LONDON (Reuters) - The euro rose on Friday, regaining some ground after two days of losses as some market players took a more optimistic view of the European Central Bank's stance on sovereign bond buying that cold help tackle a three-year-old euro zone debt crisis.
Many investors had piled into bets against the euro on Thursday when the ECB dealt it a major setback by not immediately reviving its bond buying program to curb high borrowing costs in Italy and Spain.
The ECB indicated any intervention would not come before September and President Mario Draghi also said intervention would come only if governments activated the euro zone's bail-out funds to join the ECB in buying bonds.
But growing expectations the ECB would ultimately intervene helped the euro, with investors who earlier bet against the single currency being squeezed out of short positions.
Analysts said further near-term gains would depend on U.S, non-farm payrolls data, due at 8:30 a.m. EDT (1230 GMT). The euro was also vulnerable to renewed selling with the euro zone debt crisis unresolved.
"There are a lot of people out there taking a reassessment of what Draghi said yesterday," said Lutz Karpowitz, currency strategist at Commerzbank. "It's rather difficult to believe they will really refrain from stepping into the market."
The euro rose 0.8 percent to $1.2285 after triggering stop loss buy orders at $1.2250, traders said.
It pared losses from a near three-cent dive on Thursday but many market players said the single currency could come under renewed pressure after the U.S. jobs data and test recent two-year lows below $1.2050 in coming days.
A weak number would be likely to increase speculation that the U.S. Federal Reserve would ease policy further and hurt the dollar, while a stronger number would give the greenback a lift and drive the euro lower.
"The euro is headed lower, there is no doubt about that. People are probably waiting for U.S. payrolls and an OK number could see the euro fall towards $1.2040," said Geoff Kendrick, currency strategist at Nomura.
"The ECB's decision was bad for the euro and it will grind lower. We will see more pain before there is more action."
A break below the euro's two-year low of $1.2042 could see it test the 200-month moving average of around $1.2020. Traders cited option barriers at $1.2000 and a drop below that could take the euro to its 2010 low of $1.1876.
Recent highs around $1.2390/2406 were expected to be strong resistance for the euro with speculators and long-term investors, such as reserve managers looking to sell the euro on any bounce.
The euro held near a record low against the Australian dollar hit on Thursday, around A$1.1597.
It recovered against the yen ,however, rising 1 percent on the day to 96.238 yen to move further away from a 11-1/2-year low of 94.12 yen hit last month.
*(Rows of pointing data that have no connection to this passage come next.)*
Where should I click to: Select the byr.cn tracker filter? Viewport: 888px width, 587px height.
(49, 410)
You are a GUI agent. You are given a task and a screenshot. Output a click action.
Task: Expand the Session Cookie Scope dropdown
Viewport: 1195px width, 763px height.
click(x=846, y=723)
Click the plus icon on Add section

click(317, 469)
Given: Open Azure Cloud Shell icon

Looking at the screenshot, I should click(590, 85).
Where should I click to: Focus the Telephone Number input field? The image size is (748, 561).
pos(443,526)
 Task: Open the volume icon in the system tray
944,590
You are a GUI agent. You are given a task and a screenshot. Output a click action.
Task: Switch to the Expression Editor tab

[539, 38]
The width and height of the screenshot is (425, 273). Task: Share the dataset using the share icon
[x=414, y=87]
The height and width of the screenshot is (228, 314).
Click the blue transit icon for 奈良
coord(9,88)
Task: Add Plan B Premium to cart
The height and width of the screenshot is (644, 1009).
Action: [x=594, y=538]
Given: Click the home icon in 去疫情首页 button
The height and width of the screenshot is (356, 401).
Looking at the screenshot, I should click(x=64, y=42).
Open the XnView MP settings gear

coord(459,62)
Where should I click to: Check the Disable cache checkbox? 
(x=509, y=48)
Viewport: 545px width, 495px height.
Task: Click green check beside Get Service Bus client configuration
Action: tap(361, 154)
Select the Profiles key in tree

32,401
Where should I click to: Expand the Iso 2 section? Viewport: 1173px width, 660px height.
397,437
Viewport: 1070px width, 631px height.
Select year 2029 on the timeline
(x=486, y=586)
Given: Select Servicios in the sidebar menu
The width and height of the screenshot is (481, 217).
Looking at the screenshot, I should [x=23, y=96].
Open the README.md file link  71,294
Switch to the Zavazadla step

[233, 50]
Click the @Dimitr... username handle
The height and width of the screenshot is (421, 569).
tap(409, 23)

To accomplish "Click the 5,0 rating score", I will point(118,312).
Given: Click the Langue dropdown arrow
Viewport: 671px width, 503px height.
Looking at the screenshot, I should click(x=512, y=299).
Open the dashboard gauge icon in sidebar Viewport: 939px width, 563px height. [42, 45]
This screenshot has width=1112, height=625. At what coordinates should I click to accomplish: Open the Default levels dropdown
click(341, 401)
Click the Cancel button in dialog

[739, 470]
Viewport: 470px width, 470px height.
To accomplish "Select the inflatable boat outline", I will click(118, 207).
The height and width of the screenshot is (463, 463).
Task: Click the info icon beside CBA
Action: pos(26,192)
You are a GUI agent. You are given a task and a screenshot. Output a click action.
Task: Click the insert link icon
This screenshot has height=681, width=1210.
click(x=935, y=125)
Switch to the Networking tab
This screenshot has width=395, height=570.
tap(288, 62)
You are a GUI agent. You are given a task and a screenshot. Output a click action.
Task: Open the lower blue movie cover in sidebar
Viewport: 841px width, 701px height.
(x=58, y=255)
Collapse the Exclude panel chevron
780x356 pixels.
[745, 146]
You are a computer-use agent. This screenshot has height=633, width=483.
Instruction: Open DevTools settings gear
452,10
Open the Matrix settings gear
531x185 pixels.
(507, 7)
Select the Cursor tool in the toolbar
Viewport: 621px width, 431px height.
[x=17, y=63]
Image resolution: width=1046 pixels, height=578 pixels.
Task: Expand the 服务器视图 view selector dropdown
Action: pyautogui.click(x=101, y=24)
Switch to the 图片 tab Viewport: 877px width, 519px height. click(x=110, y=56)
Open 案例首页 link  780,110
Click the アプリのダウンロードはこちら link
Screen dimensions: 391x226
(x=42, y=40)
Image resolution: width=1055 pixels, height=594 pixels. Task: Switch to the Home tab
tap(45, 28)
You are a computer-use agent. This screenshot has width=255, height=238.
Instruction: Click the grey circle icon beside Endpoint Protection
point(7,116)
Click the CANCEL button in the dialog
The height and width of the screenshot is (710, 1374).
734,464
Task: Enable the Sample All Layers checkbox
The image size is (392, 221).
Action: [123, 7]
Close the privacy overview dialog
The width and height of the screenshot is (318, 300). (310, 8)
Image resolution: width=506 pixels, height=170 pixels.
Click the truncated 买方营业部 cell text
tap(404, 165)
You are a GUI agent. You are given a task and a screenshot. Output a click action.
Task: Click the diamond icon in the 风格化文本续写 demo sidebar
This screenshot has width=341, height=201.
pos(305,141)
"There are structural flows out of the euro to other currencies," said a trader at a Japanese bank. But he added the prospect that the ECB would eventually step in to buy bonds would offer the euro support at lower levels.
The dollar was flat against the yen, trading at 78.26, off Thursday's high around 78.54, though wariness about Japan intervening would keep the yen in check.
Traders said markets were bracing for the U.S. jobs data. Analysts polled by Reuters generally expect the economy to have created 100,000 jobs in July and the jobless rate to stay at 8.2 percent.
A stronger number could temper hopes of more stimulus from the Federal Reserve, which earlier this week signaled it was prepared to act unless the economy staged an unlikely comeback in the next six weeks.